Several major ventures are scheduled to begin operations within a year, however, which some analysts have said could improve cash flow and earnings.

For decades, the oil industry relied on what Shell Chief Financial Officer Simon Henry calls its “colonial past” to gain access to low-cost, high-volume oil reserves in places such as the Middle East. In the 1970s, though, governments began driving harder bargains with companies.

Oil companies still kept trying to produce more oil, however. In the late 1990s, “it would have been unacceptable to say the production will go down,” Mr. Henry said.

Oil companies were trying to appease investors by promising to boost production and cut investment.

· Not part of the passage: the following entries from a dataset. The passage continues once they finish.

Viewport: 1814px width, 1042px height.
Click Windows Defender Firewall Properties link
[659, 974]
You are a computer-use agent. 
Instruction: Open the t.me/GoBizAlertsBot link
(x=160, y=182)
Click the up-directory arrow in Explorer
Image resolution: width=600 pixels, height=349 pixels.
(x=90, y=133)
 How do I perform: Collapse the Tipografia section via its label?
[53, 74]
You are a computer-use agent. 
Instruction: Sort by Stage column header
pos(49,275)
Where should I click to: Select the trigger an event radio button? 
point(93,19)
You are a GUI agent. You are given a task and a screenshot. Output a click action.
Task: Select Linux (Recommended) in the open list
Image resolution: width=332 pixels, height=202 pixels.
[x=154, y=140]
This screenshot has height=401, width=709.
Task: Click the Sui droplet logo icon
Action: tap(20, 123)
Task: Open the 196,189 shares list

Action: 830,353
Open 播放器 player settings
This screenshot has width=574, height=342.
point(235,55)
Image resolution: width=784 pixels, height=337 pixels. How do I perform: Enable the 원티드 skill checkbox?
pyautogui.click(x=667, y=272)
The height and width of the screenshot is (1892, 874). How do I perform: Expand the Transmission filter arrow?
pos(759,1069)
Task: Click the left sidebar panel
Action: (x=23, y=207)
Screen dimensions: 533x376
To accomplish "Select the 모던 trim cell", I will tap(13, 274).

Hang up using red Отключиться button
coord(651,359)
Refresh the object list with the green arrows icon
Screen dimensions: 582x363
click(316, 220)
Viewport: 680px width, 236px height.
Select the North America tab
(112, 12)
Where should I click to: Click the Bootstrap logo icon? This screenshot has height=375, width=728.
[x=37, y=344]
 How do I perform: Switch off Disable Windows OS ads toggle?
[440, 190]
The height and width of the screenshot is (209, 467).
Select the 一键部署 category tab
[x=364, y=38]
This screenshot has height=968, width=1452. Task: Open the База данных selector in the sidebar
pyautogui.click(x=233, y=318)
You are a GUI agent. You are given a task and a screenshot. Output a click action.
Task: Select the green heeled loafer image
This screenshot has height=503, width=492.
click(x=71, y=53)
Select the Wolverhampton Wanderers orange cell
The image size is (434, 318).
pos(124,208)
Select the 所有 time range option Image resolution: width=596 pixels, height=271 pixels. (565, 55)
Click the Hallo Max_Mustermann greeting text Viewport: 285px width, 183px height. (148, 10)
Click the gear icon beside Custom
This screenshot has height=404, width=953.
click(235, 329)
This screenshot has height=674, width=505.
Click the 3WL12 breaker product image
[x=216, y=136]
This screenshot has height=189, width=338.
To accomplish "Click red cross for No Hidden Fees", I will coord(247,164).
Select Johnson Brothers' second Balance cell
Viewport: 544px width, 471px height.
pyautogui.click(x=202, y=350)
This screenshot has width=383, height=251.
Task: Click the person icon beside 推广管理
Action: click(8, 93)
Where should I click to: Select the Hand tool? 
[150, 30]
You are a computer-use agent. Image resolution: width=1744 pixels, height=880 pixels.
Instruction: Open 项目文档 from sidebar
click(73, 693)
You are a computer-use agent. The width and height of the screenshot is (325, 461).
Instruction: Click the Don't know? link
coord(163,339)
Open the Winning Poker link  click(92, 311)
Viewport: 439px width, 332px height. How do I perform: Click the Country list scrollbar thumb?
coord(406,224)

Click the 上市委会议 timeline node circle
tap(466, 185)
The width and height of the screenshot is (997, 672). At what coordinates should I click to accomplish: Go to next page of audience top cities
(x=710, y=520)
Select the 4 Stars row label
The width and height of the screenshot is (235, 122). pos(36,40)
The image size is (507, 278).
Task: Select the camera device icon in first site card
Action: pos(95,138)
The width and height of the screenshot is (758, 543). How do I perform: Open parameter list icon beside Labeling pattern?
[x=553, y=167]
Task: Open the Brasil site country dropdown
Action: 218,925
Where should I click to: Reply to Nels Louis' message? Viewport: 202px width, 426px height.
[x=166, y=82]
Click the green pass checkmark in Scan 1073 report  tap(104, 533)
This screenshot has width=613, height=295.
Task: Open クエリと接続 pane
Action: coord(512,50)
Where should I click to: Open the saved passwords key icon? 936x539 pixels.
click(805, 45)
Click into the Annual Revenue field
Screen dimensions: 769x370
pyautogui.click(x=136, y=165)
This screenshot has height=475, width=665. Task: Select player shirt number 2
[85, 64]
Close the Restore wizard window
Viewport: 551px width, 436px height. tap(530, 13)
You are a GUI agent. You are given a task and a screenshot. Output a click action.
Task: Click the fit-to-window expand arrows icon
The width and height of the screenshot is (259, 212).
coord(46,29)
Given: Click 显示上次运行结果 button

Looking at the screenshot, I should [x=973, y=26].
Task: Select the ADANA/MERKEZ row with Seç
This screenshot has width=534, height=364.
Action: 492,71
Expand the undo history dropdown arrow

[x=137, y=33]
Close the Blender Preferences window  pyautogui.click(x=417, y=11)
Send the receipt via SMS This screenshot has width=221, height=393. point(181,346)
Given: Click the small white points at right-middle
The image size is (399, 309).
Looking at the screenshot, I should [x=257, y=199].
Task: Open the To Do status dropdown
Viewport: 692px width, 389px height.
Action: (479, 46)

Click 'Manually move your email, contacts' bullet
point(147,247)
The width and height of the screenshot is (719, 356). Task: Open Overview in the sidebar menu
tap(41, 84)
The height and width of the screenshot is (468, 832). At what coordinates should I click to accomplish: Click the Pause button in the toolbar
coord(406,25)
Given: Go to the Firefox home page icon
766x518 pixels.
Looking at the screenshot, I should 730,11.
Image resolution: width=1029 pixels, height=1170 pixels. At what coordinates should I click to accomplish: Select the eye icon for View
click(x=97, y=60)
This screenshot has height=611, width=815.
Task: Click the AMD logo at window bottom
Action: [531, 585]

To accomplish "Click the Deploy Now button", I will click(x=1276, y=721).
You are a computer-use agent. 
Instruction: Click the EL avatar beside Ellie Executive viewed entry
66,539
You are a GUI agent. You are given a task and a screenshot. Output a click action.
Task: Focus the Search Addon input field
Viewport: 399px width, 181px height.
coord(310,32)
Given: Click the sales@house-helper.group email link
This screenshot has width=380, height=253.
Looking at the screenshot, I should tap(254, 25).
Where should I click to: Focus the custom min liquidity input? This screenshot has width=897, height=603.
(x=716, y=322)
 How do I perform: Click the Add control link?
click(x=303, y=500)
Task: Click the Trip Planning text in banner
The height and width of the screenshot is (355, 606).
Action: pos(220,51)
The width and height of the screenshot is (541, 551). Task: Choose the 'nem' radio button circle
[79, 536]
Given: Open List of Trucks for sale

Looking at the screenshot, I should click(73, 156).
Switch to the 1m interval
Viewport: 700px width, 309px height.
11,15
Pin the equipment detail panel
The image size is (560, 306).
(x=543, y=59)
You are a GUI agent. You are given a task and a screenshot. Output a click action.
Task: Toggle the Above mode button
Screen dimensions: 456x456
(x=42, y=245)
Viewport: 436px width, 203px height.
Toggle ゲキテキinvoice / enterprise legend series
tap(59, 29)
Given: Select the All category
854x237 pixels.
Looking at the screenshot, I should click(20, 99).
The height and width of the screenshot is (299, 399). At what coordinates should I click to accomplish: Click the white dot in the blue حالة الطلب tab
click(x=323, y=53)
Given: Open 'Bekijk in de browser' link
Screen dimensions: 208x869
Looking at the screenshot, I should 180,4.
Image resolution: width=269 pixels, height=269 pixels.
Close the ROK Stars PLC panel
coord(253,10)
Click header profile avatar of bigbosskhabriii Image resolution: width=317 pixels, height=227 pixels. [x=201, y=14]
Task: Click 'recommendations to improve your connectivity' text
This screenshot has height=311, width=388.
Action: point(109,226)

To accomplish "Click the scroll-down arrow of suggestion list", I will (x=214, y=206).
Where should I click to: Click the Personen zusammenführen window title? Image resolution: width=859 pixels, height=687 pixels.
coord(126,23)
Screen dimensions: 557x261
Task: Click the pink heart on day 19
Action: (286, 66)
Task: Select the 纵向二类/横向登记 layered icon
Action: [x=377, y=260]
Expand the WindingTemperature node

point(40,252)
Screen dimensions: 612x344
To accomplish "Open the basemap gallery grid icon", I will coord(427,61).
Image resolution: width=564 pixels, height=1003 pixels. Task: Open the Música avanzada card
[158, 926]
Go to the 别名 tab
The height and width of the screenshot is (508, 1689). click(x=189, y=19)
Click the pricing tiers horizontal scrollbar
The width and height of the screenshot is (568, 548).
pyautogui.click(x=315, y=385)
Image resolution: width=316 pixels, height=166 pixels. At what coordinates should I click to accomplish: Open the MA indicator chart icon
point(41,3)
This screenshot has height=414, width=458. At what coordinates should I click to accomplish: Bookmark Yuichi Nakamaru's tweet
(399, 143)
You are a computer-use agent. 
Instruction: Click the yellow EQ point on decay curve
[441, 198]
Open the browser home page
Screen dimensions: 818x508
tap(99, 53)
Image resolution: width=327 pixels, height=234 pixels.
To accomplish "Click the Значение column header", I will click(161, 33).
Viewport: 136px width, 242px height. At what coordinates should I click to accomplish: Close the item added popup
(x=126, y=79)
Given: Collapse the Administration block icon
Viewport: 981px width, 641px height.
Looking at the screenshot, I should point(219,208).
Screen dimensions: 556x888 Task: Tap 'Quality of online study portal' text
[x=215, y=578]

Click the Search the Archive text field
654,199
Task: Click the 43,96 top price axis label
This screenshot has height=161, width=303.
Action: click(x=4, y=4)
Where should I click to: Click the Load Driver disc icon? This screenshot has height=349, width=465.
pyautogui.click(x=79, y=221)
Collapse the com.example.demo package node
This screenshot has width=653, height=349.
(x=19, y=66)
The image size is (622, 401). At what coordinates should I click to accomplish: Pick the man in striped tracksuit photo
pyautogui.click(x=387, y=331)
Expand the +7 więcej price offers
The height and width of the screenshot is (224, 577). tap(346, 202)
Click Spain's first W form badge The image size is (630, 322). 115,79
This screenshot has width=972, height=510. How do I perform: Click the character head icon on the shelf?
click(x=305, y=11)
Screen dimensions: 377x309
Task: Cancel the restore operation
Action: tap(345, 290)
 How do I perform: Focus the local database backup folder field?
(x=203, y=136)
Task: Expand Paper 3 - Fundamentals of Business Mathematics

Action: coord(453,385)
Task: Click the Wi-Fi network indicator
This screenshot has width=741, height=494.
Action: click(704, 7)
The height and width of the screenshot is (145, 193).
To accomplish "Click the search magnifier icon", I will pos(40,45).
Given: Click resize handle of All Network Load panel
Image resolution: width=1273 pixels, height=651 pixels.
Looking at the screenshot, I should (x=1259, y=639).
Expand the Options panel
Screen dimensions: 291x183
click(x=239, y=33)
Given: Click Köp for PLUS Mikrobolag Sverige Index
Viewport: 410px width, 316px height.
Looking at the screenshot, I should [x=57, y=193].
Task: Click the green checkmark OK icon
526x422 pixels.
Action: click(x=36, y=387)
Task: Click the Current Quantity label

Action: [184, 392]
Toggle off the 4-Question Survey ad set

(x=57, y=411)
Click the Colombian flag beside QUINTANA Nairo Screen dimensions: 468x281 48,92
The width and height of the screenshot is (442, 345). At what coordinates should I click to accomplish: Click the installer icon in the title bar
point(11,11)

“We promised everything,” Mr. Henry said. Now, “those chickens did come home to roost.”

Shell has “about a third of our balance sheet in these assets making a return of 0%,” Shell Chief Executive Ben van Beurden said in a recent interview. Shell projects should have a profit margin of at least 10%, he said. “If that means a significantly smaller business, then I’m prepared to do that.”

Shell late last year canceled a $20 billion project to convert natural gas to diesel in Louisiana and this year halted a Saudi gas project where the company had spent millions of dollars.

The Anglo-Dutch company also has dialed back on shale drilling in the U.S. and Canada and abandoned its production targets.

U.S.-based Exxon earlier this year allowed a license to expire in Abu Dhabi, where the company had pumped oil for 75 years, and sold a stake in an oil field in southern Iraq because they didn’t offer sufficiently high returns.

Exxon is investing “not for the sake of growing volume but for the sake of capturing value,” Jeff Woodbury, the head of investor relations, said Friday.

Even Chevron, which said it planned to increase output by 2017, has lowered its projections. The company has postponed plans to develop a large gas field in the U.K. to help bring down costs. The company also recently delayed an offshore drilling project in Indonesia.

The re-evaluation has also come because the companies have been spending more than the cash they bring in. In nine of the past 10 quarters, Exxon, for example, has spent more on dividends, share buybacks and capital and exploration costs than it has generated from operations and by selling assets.

Though refining operations have cushioned the blow of lower oil prices, the companies indicated that they might take on more debt if crude gets even cheaper. U.S. crude closed Friday at $80.54 a barrel.

Chevron finance chief Patricia Yarrington said the company planned to move forward with its marquee projects and is willing to draw on its $14.2 billion in cash to pay dividends and repurchase shares.

“We are not bothered in a temporary sense,” she said. “We obviously can’t do that for a long period of time.”